Michael Granoff, professeur de comptabilité à l'université du Texas, à Austin, n'est guère plus tendre avec les banquiers, les auditeurs et les comptables. "Il faut deux ans aux régulateurs pour établir une règle comptable, il faut deux heures aux banquiers d'affaires pour trouver comment la contourner", constate-t-il, évoquant les "special purpose entities", ces sociétés financières ad hoc autorisées par les règles dont Enron a fait un usage détourné pour dissimuler sa dette. Quant aux auditeurs, il regrette leur dérive : "Il y a trente ans, lorsqu'ils venaient à l'université pour présenter leur profession aux étudiants, ils parlaient de leur rôle au service des investisseurs, comme garants d'une information transparente. Il y a quelques années, chacun a commencé à vanter les mérites de sa firme. Puis ils ont parlé aux étudiants de parts de marché, de profitabilité et de revenus des associés... J'ai même entendu le responsable d'un des big five (les cinq plus grands cabinets d'audit mondiaux)dire aux étudiants à deux reprises, sans la moindre ironie : "Greed is good."" Littéralement : "L'avidité est une bonne chose", la devise de Gordon Gekko, le raider caricatural du film Wall Street, joué par Michael Douglas.
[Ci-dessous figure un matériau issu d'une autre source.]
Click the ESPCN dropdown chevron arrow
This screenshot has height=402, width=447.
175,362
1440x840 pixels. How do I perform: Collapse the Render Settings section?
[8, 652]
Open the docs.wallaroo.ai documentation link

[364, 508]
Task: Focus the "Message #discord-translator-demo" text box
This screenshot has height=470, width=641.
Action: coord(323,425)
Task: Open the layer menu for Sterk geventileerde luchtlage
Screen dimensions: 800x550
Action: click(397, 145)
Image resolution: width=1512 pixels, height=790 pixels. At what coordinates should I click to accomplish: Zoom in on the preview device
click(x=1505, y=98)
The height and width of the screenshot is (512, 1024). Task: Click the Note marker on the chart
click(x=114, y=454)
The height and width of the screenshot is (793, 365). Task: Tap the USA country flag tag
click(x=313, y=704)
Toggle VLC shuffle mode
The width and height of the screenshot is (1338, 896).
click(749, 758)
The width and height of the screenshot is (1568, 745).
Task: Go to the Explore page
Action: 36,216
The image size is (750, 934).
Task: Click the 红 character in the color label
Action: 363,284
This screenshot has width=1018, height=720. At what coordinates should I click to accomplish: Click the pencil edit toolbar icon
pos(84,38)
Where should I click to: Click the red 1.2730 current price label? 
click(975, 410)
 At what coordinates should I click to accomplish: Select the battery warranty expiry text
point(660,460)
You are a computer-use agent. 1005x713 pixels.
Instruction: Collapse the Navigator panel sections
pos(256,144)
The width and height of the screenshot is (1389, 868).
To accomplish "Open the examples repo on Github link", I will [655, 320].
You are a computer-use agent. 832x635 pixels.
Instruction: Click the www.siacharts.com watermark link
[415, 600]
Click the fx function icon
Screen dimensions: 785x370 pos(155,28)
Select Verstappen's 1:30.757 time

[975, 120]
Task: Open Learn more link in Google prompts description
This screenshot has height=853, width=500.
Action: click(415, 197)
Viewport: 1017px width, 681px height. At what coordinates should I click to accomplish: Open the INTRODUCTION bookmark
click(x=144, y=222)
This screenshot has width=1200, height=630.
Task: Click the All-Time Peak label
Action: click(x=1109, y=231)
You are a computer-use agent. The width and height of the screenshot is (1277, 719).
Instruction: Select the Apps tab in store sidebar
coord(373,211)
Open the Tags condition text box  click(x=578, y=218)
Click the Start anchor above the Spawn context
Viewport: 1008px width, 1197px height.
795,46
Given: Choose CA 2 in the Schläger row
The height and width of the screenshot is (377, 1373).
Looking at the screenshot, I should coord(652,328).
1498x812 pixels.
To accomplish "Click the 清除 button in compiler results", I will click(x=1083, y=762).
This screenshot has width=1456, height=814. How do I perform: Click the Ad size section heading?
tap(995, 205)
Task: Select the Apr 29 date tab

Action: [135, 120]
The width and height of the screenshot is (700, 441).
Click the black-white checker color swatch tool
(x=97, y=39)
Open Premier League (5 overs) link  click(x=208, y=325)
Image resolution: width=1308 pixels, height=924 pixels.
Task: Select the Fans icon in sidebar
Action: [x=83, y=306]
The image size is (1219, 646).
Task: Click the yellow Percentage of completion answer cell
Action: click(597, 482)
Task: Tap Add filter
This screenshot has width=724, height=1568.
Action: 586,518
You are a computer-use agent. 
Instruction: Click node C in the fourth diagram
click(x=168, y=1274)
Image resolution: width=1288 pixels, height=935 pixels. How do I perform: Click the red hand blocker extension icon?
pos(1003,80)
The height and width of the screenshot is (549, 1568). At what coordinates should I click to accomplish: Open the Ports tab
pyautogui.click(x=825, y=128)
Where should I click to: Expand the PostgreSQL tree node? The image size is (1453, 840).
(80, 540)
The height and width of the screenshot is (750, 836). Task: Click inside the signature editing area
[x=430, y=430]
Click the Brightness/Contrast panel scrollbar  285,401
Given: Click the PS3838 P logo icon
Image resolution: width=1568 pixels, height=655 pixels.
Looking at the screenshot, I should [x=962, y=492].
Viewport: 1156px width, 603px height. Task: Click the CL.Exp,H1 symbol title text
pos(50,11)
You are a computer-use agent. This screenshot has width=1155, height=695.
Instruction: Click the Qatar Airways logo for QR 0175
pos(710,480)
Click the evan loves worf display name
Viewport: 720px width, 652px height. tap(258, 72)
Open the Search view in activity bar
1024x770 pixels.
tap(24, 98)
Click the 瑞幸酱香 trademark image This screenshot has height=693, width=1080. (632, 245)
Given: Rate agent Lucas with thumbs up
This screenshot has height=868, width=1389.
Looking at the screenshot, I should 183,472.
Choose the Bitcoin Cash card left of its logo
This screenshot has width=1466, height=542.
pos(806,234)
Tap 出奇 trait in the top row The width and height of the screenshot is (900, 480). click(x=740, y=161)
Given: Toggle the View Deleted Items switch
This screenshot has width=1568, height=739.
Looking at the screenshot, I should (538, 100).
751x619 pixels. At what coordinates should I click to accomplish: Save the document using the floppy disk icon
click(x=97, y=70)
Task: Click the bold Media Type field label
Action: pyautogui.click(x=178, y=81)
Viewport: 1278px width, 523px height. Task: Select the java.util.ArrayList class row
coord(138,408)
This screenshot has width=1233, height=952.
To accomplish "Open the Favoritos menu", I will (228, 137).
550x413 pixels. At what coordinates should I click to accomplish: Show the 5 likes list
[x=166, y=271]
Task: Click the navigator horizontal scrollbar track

Pour ces deux observateurs, l'affaire Enron n'est donc pas tant un problème de normes comptables ou de manque de perspicacité des instances de contrôle - "Même si la SEC -le gendarme des marchés américains- avait mieux contrôlé Enron, elle n'aurait sans doute rien pu voir, les sociétés financières ad hoc étant bien cachées", estime M. Granof - mais une question d'éthique. "De bien et de mal", affirme même M. Granof. Pour M. Olson, Enron a eu avant tout un problème de "culture" : "La plus grande crainte des dirigeants d'Enron était d'avoir l'air bête, d'admettre une erreur. (...) Je ne sais pas pourquoi ils voulaient à ce point être si riches", explique-t-il. "Si la stupidité était un chef d'inculpation, c'est pour cela qu'ils devraient être condamnés", affirme-t-il.